→ **WHAT THE TASK REQUIRES**:
Your answer must be the records below, given again exactly, with no pictures in it.

Data entries
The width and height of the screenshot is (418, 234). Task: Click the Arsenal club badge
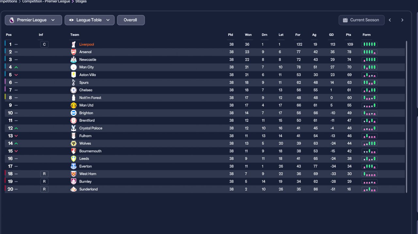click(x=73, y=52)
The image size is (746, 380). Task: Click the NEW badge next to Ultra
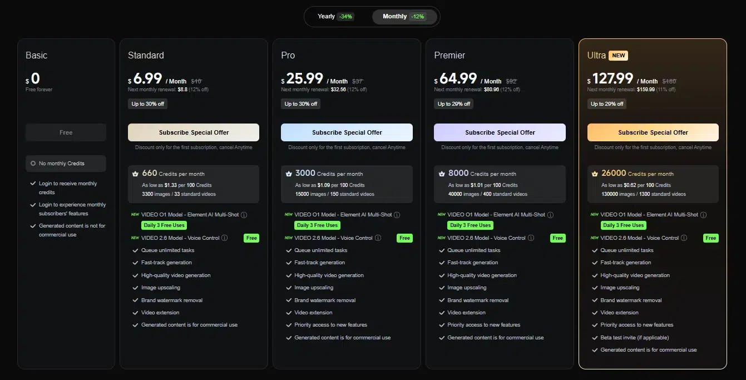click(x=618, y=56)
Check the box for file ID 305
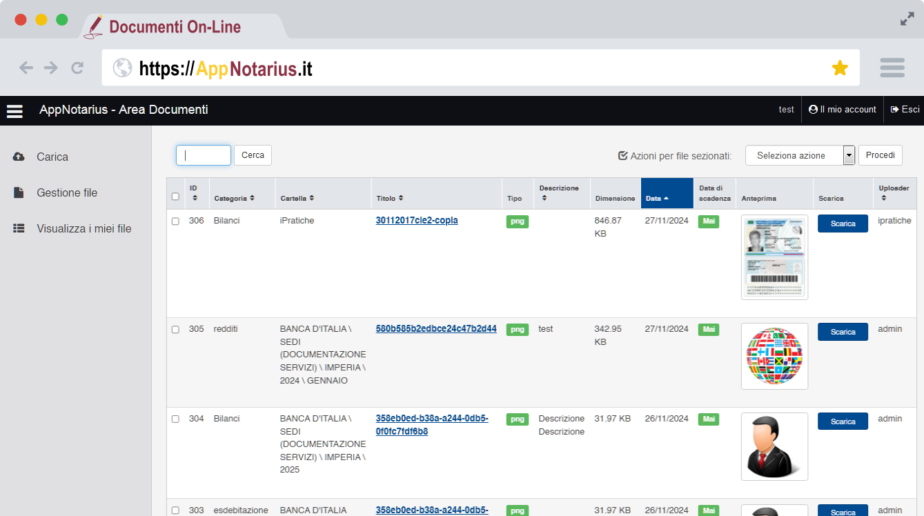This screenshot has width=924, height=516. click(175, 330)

→ **EXERCISE RESPONSE**:
The width and height of the screenshot is (418, 234). Task: Click the Arsenal club badge
click(x=73, y=52)
The image size is (746, 380). Task: Click the NEW badge next to Ultra
click(x=618, y=56)
Check the box for file ID 305
This screenshot has width=924, height=516. click(175, 330)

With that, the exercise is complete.